Lors de l’ouverture de la nouvelle ambassade de l’administration Trump à Jérusalem, en 2018, les pasteurs évangéliques Robert Jeffress et John Hagee ont récité des prières. L’éminent télévangéliste Jeffress avait auparavant proclamé : « Vous ne pouvez pas être sauvés en tant que juifs ». Il a dénoncé l’Islam, le mormonisme, et le judaïsme. Dans une tentative visant à justifier les colonies de peuplement juives en Palestine, Hagee, fondateur de l’organisation sioniste Chrétiens unis pour Israël, s’est servi de la Bible pour justifier l’Holocauste, affirmant : « Dieu a envoyé un chasseur. Un chasseur, c’est quelqu’un qui a un fusil, et qui vous contraint. Hitler était un chasseur ».

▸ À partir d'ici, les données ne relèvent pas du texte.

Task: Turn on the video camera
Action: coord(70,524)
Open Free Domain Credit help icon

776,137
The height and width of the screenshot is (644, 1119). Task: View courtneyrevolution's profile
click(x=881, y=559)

Comme le dévoilent ces dynamiques, la Palestine/Israël a été au centre des gouvernements, des partis politiques et des mouvements régressifs à travers le monde. Les suprématies blanches, les antisémites, les néo-nazis et les fondamentalistes religieux peuvent trouver une inspiration dans le sionisme à plusieurs fins. Que leur but soit de dissimuler l’antisémitisme, ou de faire avancer des politiques racistes, ou de déclencher une apocalypse, tant qu’ils font l’éloge du gouvernement israélien ils seront très probablement acceptés comme des amis. 

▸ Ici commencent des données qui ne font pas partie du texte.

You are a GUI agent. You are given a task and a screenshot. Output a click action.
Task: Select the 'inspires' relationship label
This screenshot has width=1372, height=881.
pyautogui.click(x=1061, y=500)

Aujourd’hui, Tel Aviv s’empresse de se lier d’amitié avec les nouveaux gouvernements de droite, où qu’ils puissent apparaître. Cette approche a été visible en Amérique du Sud, en plus du Brésil. Le Vénézuéla et la Bolivie ont été longtemps parmi les plus ardents opposants d’Israël sur le plan international. Caracas a rompu ses liens avec l’État sioniste après la guerre de 2008-2009 contre Gaza. Morales le Bolivien a déclaré Israël comme « État terroriste » après avoir condamné ses guerres contre les Palestiniens. Cependant, Juan Guaido, le « Président par intérim » vénézuélien, imposé par les USA, a immédiatement été reconnu par Israël et il tente de rétablir les relations diplomatiques. Jeanine Añez, la Présidente par intérim bolivienne, controversée et soutenue par les USA, a rapidement rétabli les relations avec Israël et laissé tomber les restrictions aux visas.

En dépit de son alignement sur la droite mondiale, Israël est toujours soutenu par les politiques libérales et de gauche en Occident et, en raison d’un orientalisme profondément ancré dans la sphère euro-américaine, l’État sioniste est le plus souvent considéré comme un avant-poste démocratique au Moyen-Orient. Et en conséquence, l’oppression contre les Palestiniens continue de s’étendre à l’échelle transnationale et au-delà des idéologies politiques.